A more streamlined approach for the inductive step would be the following:
$$(n+2)!=(n+2)(n+1)!\geq (n+2) 2^n\geq 2\cdot 2^n=2^{n+1}$$
where in the first equality we used the definition of factorial, in the first inequality the inductive hypothesis and in the second inequality the fact that $n+2\geq 2\ (n\geq 0) $
There's a few things wrong with this:
- Your conclusion should be that $2^{n+1} \le (n + 2)!$, i.e. $P(n + 1)$. This conclusion should at least appear somewhere in the argument (preferably at the end of it!), or else you haven't completed the induction step.
- Ending your argument with "... therefore we get this, which is clearly a true statement" is the fallacy of affirming the consequent.
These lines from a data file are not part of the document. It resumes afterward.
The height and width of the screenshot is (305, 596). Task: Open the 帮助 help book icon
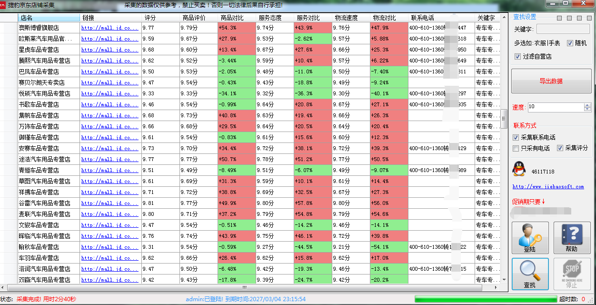pos(572,237)
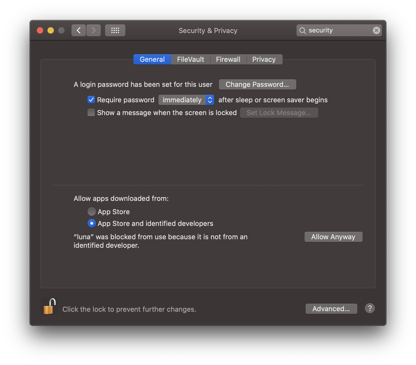Open the Firewall tab

[x=228, y=59]
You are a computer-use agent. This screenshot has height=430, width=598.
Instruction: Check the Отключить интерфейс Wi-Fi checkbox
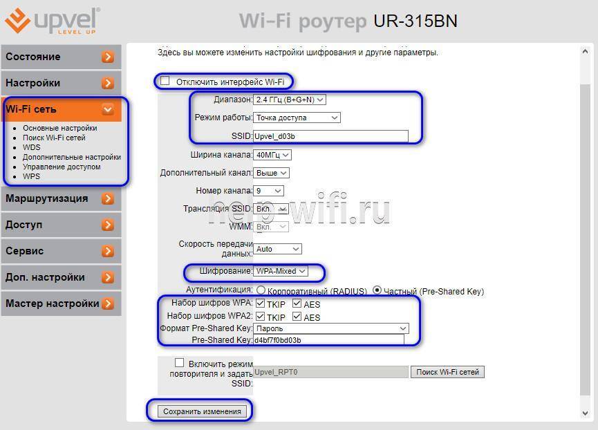pyautogui.click(x=165, y=81)
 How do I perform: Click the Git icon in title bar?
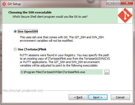click(x=4, y=4)
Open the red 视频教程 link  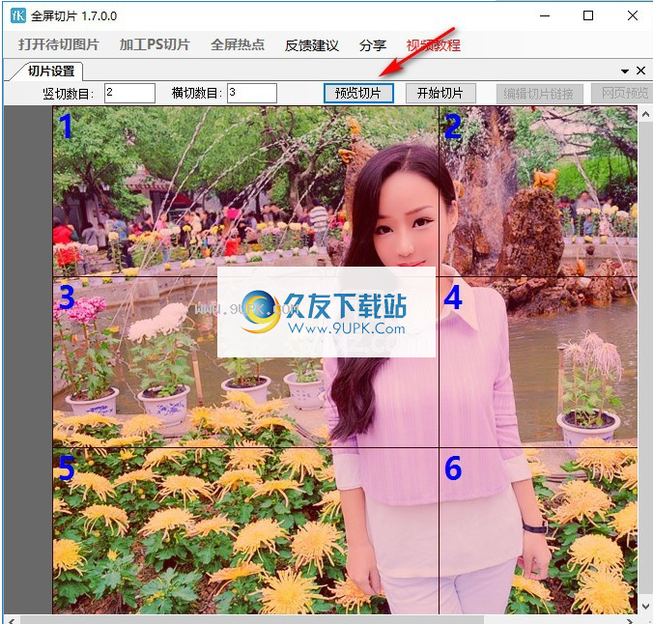click(x=434, y=45)
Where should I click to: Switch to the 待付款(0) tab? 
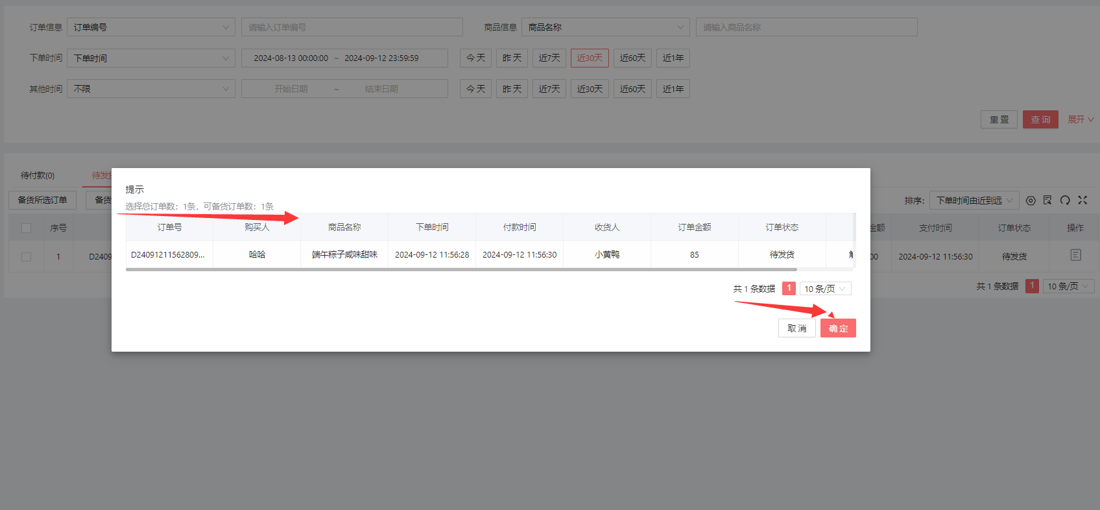(38, 176)
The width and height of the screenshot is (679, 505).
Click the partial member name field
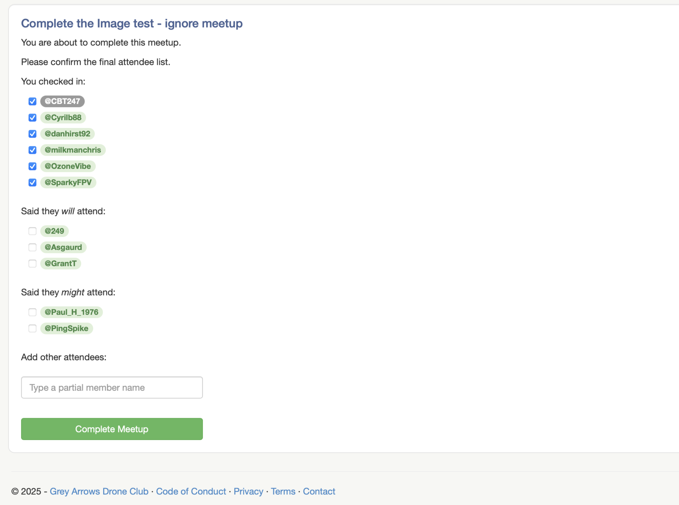112,388
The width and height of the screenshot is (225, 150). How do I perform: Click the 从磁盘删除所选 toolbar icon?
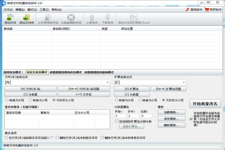[71, 18]
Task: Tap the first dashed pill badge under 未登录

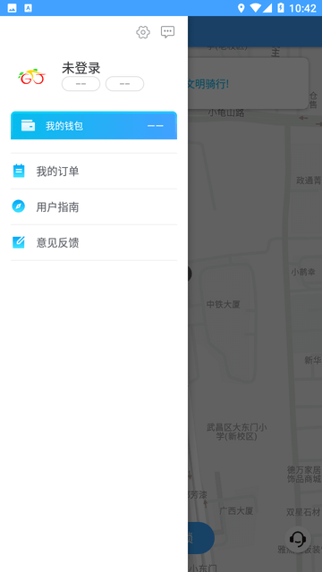Action: (x=81, y=84)
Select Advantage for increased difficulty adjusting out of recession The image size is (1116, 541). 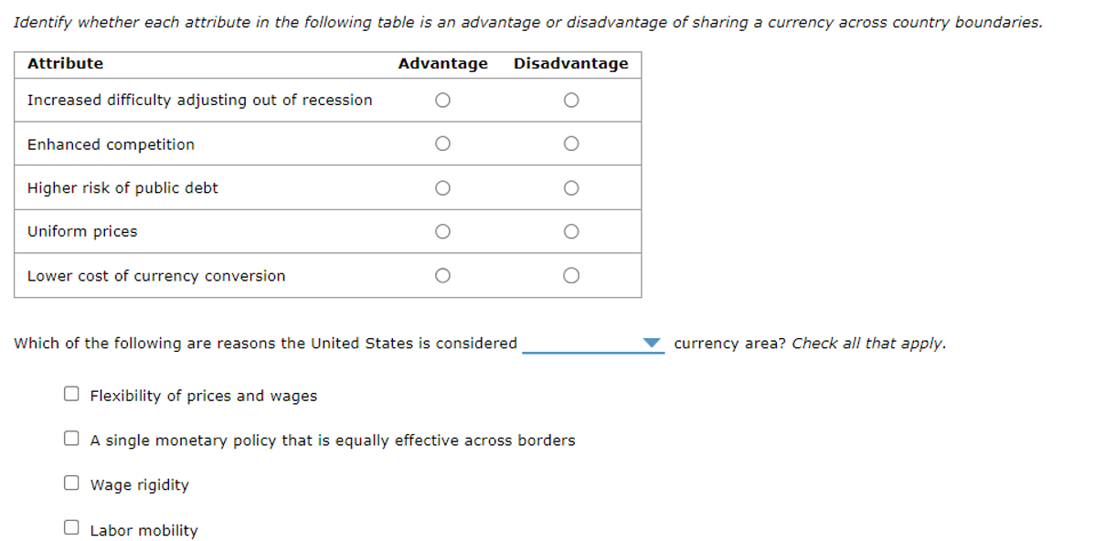coord(442,100)
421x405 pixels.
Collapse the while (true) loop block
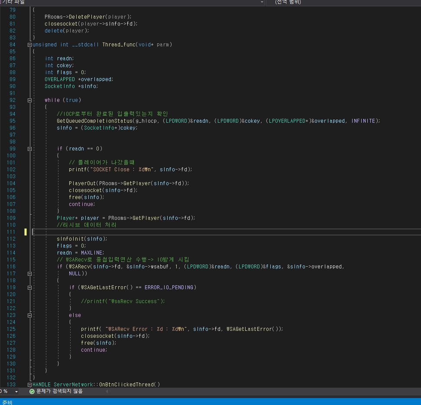pos(29,100)
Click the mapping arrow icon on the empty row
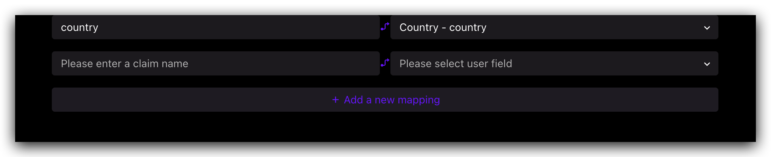The height and width of the screenshot is (157, 771). click(385, 63)
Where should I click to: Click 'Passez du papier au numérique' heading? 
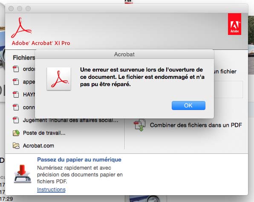79,159
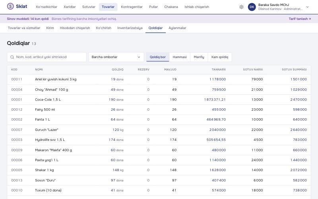Choose the Kam qoldiq filter
Image resolution: width=318 pixels, height=199 pixels.
click(x=220, y=57)
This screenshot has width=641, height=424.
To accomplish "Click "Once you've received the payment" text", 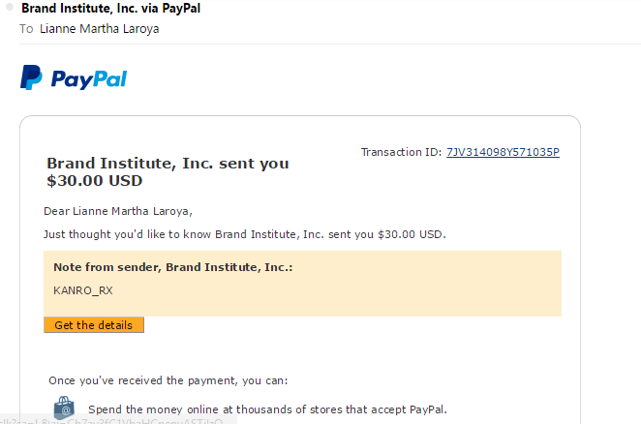I will click(168, 380).
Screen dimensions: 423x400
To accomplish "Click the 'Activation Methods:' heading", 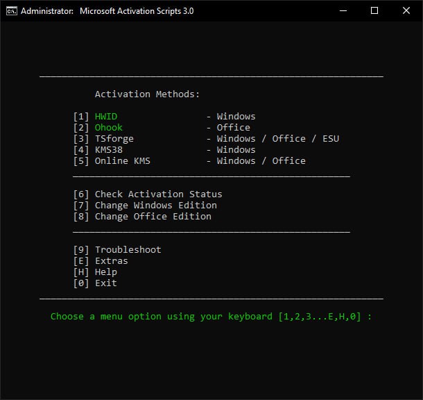I will [x=147, y=94].
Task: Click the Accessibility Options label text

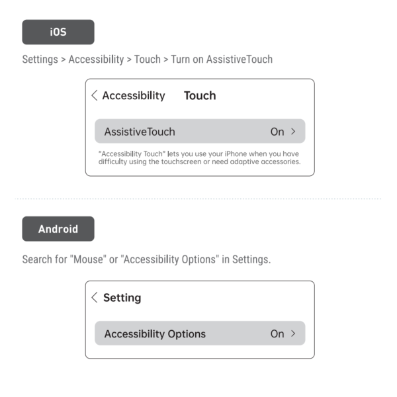Action: click(x=155, y=334)
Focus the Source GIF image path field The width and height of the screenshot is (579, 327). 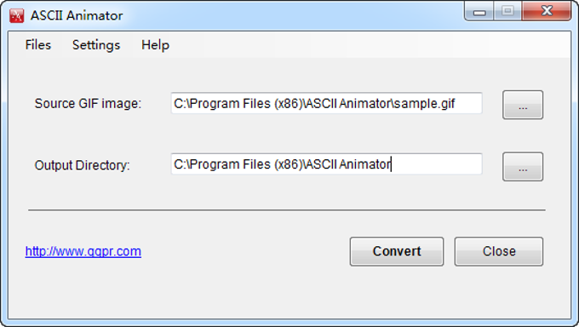pyautogui.click(x=326, y=103)
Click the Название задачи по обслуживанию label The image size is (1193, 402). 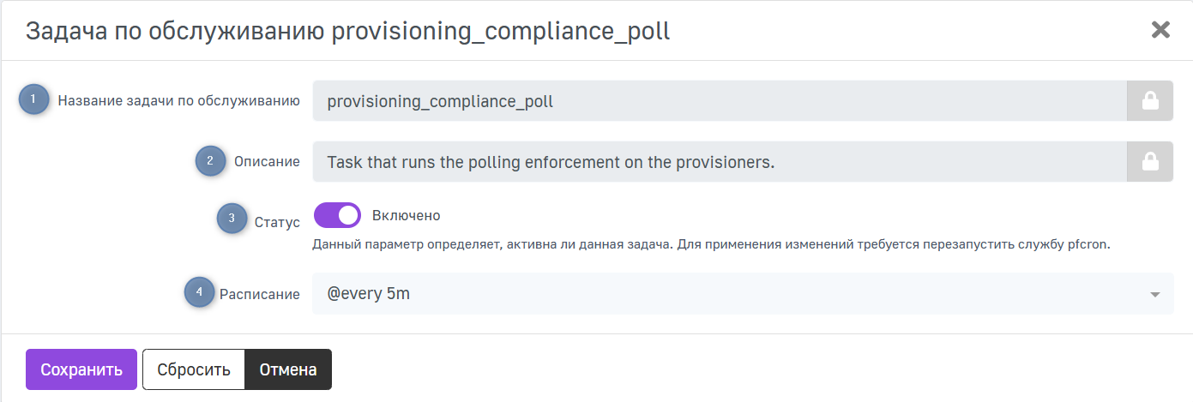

You should start with the statements you know (or are assuming) to be true, and ending with the statement you want to show is true. Ending with a true statement tells you nothing.
- When you shift from $2^n \cdot 2 \le 2 \cdot (n + 1)!$ to $(n + 1)! \cdot 2 \le 2 \cdot (n + 1)!$, you appear to be substituting $2^n$ with the presumed larger quantity $(n + 1)!$. In the former inequality, $2^n$ is the smaller quantity. You are allowed to replace it with an even smaller quantity, but replacing it with a larger quantity is a crapshoot. For example, $3 \le 7$, and $3 \le 8$, but this doesn't mean that $8 \le 7$.